• **SET PROBLEM**:
Copy the following data verbatim, beginning at the line that contains "The height and width of the screenshot is (200, 667)." and stopping after the line that contains "The height and width of the screenshot is (1112, 949).".

• **THE DATA**:
########################################
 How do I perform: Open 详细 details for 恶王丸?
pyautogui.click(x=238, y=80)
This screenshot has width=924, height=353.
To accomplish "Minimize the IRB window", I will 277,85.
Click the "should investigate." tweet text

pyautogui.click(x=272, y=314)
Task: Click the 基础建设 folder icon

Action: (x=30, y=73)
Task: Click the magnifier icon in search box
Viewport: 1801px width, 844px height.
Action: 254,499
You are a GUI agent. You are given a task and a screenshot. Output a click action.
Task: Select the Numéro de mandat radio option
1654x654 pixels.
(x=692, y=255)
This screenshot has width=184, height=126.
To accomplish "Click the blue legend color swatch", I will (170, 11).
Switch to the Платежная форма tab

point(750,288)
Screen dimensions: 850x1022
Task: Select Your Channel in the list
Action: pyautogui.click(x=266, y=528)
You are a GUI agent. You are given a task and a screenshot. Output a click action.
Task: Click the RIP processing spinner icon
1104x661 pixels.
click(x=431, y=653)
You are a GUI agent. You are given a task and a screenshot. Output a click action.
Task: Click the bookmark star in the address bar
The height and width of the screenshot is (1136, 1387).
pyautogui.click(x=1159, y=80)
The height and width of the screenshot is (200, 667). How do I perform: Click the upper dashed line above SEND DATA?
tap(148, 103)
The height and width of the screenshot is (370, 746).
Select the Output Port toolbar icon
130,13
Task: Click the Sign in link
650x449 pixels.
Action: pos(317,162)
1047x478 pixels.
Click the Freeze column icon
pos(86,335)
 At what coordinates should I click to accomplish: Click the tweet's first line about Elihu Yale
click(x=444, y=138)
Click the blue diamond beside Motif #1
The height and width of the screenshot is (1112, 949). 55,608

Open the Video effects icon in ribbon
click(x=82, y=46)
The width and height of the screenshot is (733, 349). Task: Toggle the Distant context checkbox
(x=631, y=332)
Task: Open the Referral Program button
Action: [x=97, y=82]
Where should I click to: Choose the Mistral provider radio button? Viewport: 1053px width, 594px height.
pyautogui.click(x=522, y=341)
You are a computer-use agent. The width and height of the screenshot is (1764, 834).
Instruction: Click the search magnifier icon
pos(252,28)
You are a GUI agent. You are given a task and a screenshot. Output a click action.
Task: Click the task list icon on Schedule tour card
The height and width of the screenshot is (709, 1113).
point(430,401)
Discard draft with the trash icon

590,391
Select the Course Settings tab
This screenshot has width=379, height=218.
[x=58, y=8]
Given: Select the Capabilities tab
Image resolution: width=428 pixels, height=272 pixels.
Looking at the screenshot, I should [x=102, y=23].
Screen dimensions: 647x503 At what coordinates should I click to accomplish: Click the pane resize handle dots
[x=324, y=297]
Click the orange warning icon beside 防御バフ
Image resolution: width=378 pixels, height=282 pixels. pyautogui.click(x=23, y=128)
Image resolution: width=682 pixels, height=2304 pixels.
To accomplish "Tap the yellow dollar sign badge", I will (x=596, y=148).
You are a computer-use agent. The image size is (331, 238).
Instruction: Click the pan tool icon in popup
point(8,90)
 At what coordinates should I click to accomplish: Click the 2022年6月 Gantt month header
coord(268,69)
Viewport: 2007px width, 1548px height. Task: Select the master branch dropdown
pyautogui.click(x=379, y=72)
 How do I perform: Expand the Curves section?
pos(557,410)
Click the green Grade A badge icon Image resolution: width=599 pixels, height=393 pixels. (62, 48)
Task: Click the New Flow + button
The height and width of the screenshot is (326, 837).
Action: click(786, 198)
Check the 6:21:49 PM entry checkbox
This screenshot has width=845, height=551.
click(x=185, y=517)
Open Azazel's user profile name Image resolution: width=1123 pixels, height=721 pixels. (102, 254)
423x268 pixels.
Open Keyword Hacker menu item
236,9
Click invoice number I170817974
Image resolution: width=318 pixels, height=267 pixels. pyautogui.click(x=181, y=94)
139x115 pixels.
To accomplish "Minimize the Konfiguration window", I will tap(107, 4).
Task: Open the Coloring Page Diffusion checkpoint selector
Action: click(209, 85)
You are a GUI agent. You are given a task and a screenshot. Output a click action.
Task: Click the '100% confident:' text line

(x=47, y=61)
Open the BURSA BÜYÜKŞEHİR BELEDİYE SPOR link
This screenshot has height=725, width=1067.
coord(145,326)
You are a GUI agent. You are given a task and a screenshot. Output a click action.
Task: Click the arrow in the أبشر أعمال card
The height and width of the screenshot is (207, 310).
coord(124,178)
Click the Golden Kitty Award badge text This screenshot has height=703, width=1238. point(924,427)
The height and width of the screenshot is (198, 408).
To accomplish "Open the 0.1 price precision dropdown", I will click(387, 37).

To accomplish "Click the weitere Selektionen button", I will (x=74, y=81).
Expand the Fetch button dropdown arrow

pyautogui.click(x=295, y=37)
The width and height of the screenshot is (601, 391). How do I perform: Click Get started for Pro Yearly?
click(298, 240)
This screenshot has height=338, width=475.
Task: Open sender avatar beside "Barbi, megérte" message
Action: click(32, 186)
########################################
• **CORRECT RESPONSE**:
The height and width of the screenshot is (200, 667). How do I perform: Click the upper dashed line above SEND DATA?
tap(148, 103)
The height and width of the screenshot is (370, 746).
Select the Output Port toolbar icon
130,13
Task: Click the Sign in link
650x449 pixels.
Action: pos(317,162)
1047x478 pixels.
Click the Freeze column icon
pos(86,335)
 At what coordinates should I click to accomplish: Click the tweet's first line about Elihu Yale
click(x=444, y=138)
Click the blue diamond beside Motif #1
The height and width of the screenshot is (1112, 949). 55,608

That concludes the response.